YOUR GOAL ->
Print the material that opens with the line containing "Identify the location of Default." and closes with the line containing "Prev is located at coordinates (234, 87).", including both of those lines, reproducing every line exactly.

-- start of GIVEN RECORDS --

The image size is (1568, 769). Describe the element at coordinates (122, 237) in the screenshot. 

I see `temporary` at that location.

-- end of GIVEN RECORDS --
-- start of GIVEN RECORDS --

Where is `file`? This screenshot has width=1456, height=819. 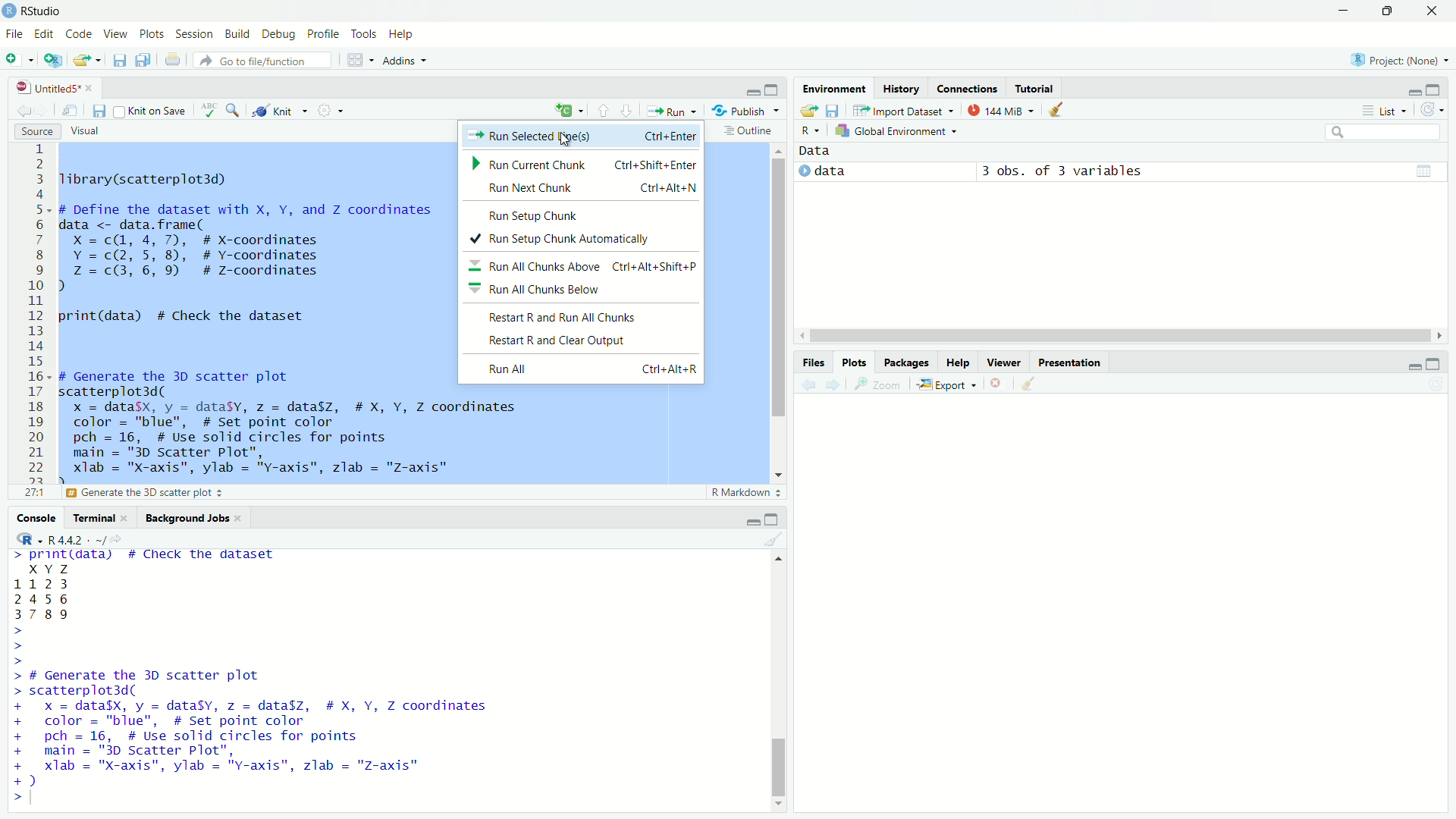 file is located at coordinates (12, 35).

-- end of GIVEN RECORDS --
-- start of GIVEN RECORDS --

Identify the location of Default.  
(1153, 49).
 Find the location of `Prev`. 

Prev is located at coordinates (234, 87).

-- end of GIVEN RECORDS --

THE COMPLETED TASK ->
Identify the location of Default.  
(1153, 49).
 Find the location of `Prev`. 

Prev is located at coordinates (234, 87).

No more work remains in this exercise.